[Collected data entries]
%%
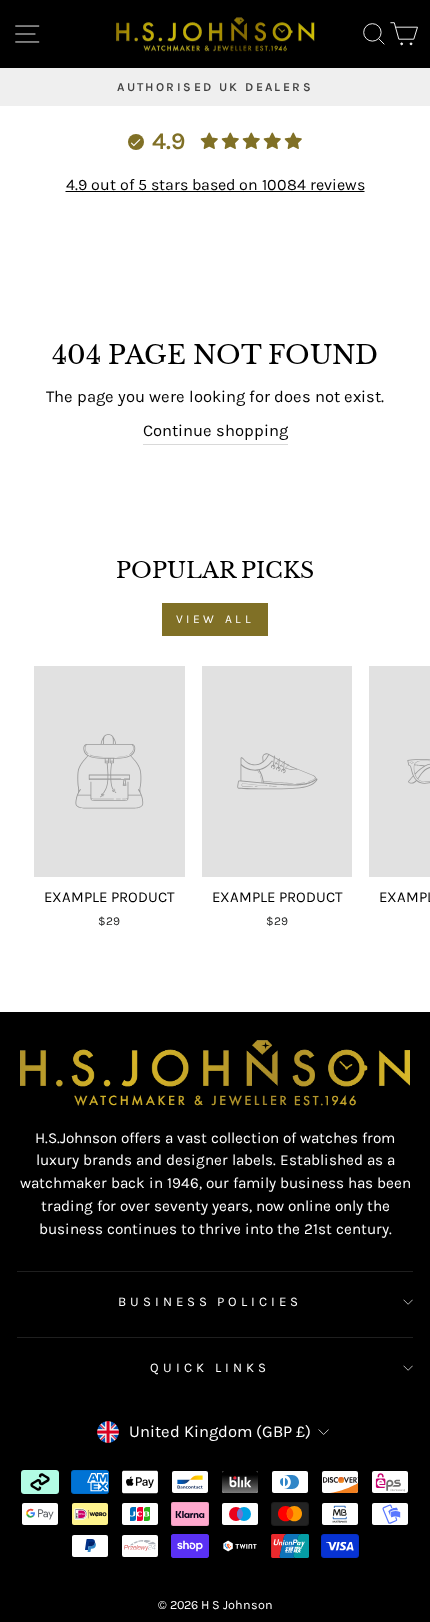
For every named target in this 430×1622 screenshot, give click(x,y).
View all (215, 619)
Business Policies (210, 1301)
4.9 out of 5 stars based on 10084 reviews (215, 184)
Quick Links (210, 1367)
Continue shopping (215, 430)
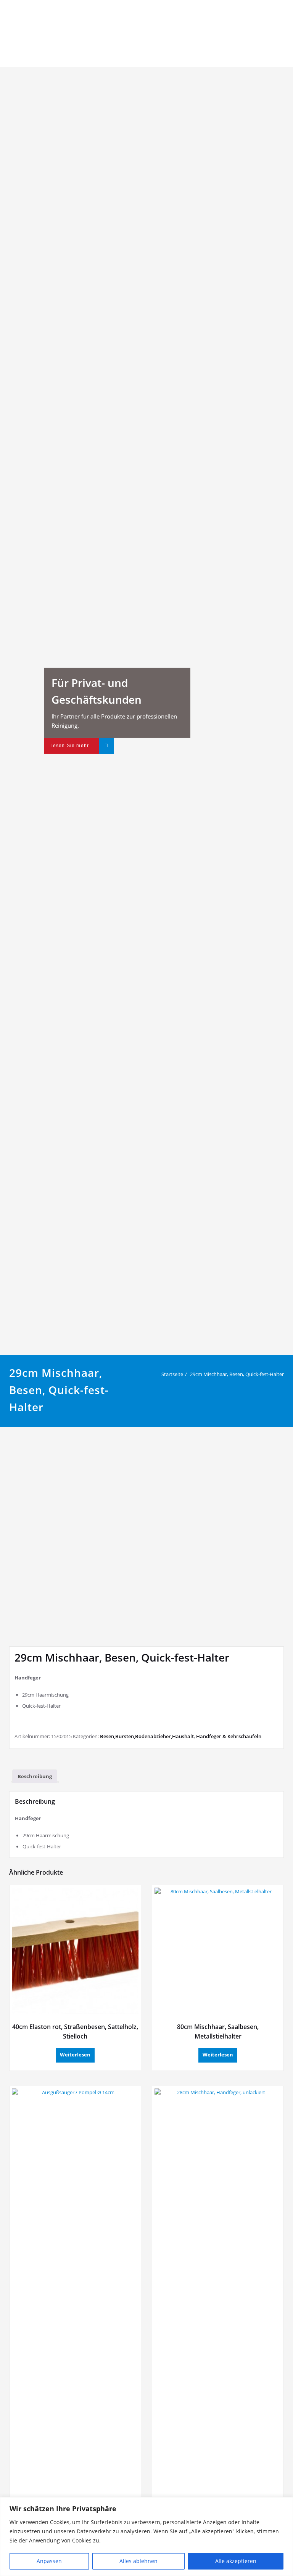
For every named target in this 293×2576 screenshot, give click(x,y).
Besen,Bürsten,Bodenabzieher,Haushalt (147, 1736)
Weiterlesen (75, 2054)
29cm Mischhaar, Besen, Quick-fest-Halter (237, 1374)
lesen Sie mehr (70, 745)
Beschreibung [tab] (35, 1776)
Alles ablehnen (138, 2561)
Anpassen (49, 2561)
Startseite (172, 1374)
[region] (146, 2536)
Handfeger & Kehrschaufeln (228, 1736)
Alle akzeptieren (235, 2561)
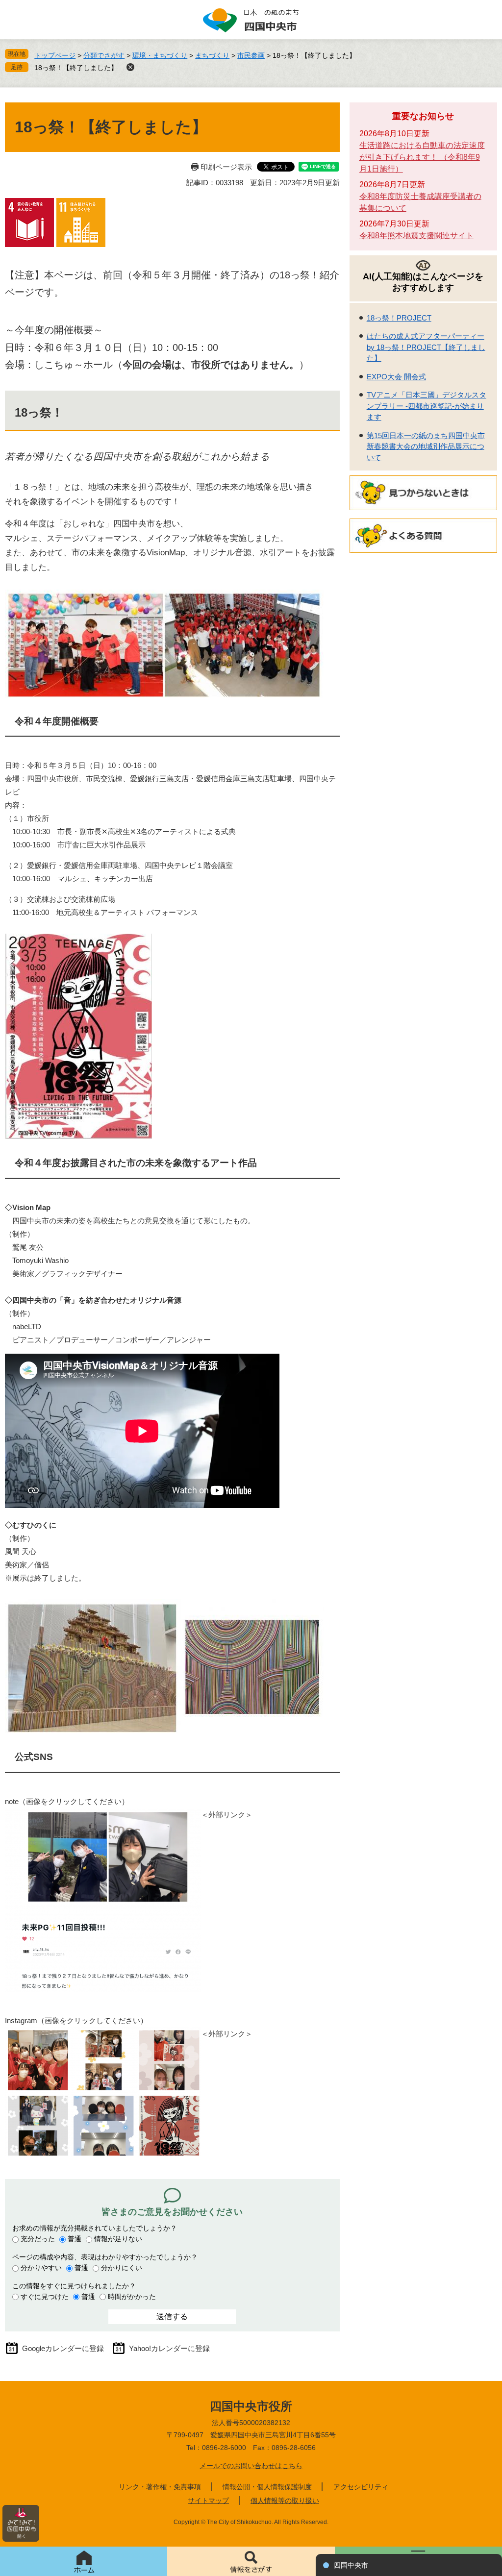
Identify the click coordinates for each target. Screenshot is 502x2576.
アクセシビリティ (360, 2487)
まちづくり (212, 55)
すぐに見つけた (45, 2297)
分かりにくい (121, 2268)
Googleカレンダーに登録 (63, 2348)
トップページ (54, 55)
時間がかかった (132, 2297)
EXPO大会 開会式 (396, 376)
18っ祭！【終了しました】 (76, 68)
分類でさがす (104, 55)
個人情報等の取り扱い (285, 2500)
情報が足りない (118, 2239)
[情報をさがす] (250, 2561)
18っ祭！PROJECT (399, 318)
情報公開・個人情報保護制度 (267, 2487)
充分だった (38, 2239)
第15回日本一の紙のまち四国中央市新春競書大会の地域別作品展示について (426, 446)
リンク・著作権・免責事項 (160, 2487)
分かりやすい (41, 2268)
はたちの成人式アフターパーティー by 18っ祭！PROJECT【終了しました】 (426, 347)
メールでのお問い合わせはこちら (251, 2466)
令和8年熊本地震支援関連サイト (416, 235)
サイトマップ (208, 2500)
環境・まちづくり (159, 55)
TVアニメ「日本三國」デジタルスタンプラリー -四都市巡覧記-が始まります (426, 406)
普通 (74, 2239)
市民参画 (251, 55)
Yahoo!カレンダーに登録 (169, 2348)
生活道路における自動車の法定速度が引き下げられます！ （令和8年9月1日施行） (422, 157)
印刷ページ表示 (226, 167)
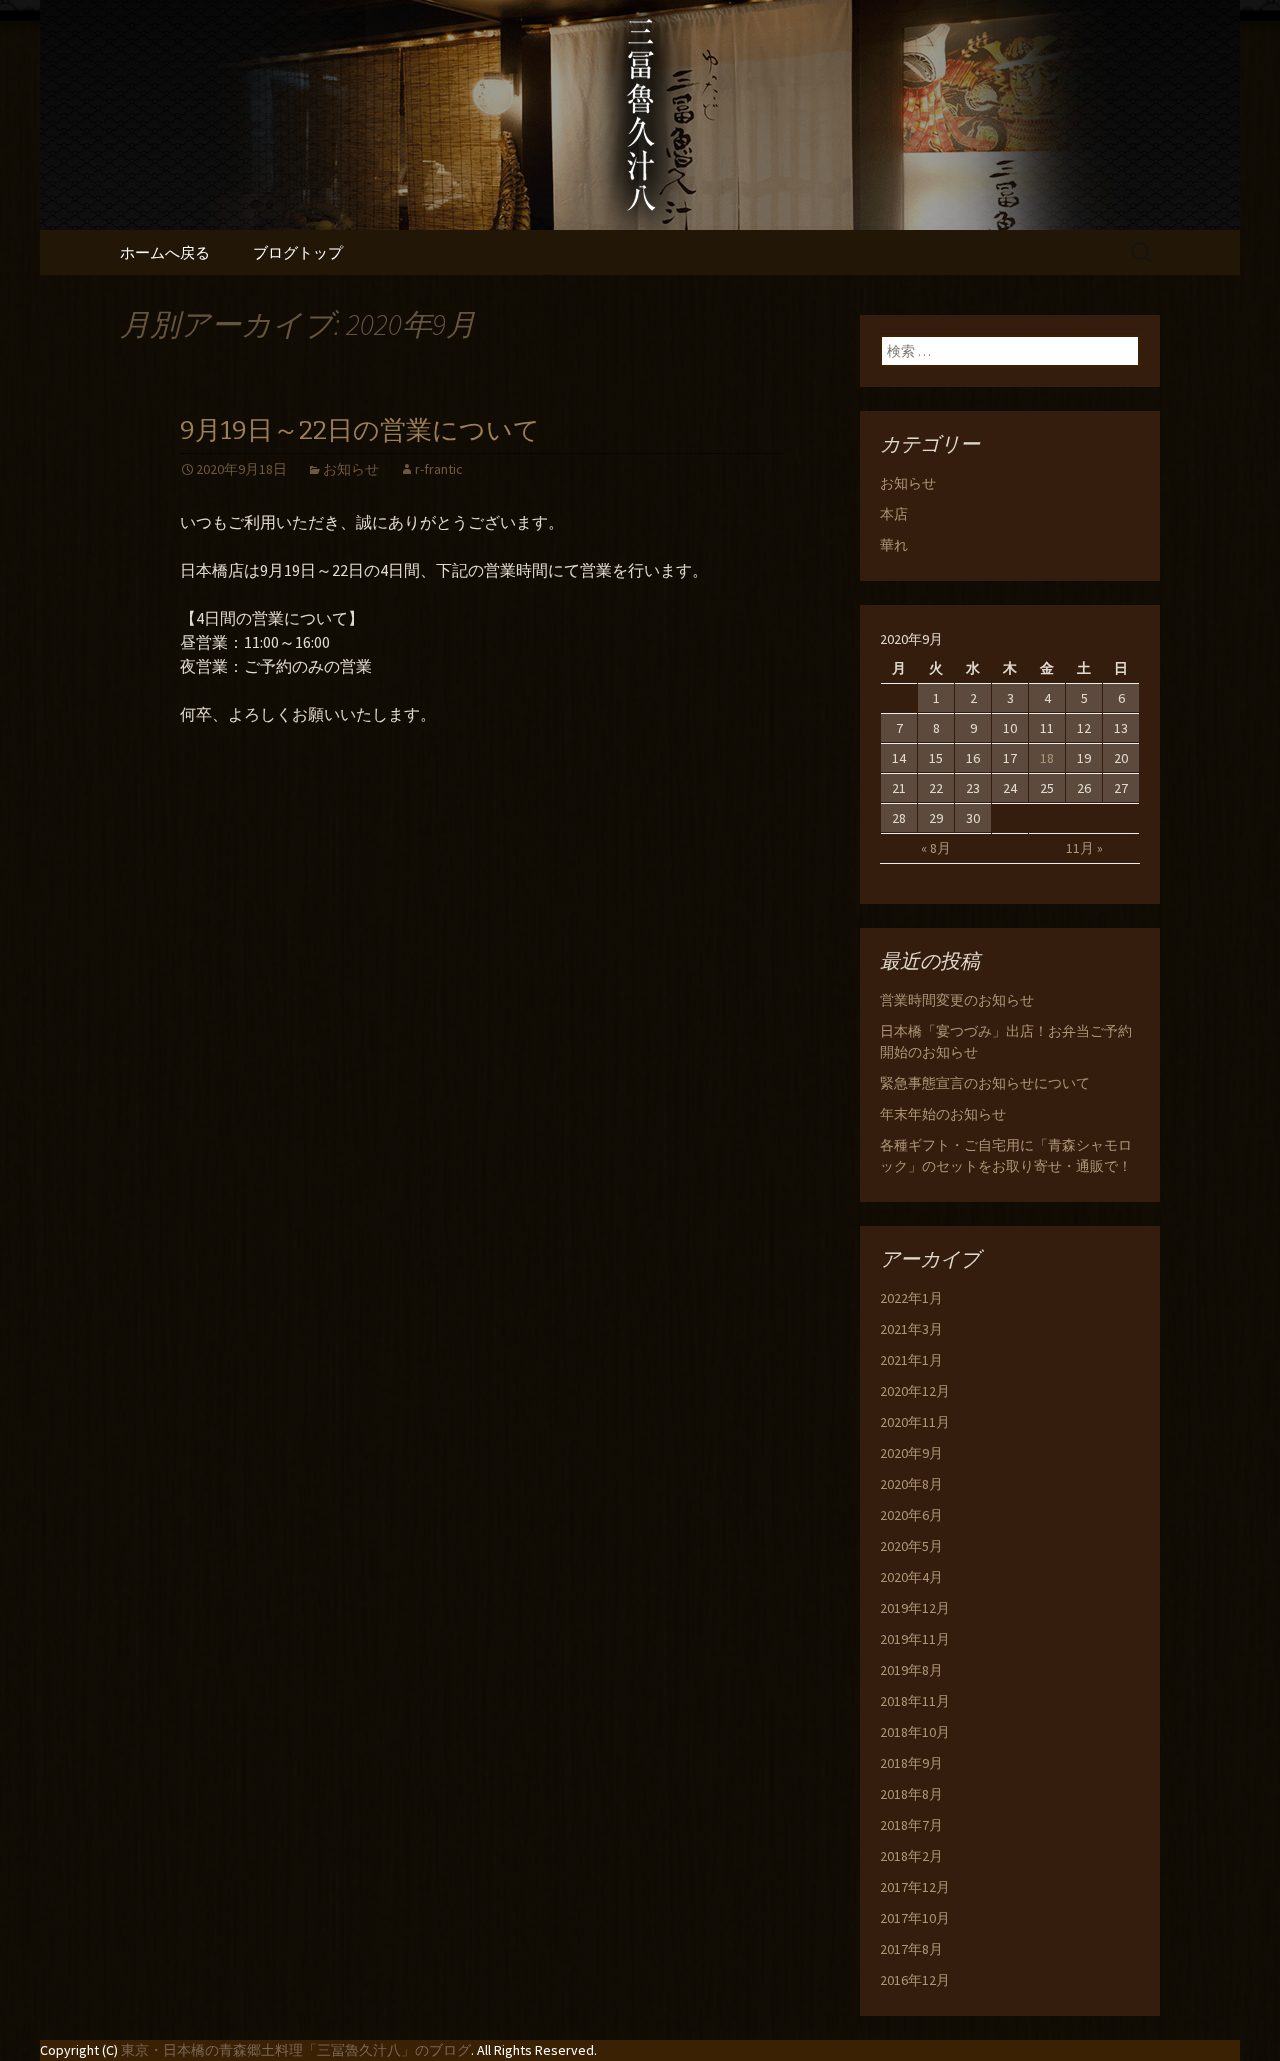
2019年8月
%%
• **Task directions**: Your response should be each line that includes the word "target", copied from the records.

• **Response to this exercise**:
For every named target in this 430×1622 screenshot, give click(x,y).
For every named target in this 293×2576 screenshot, give click(x,y).
Identify the click coordinates for each target. Screenshot is 502x2576.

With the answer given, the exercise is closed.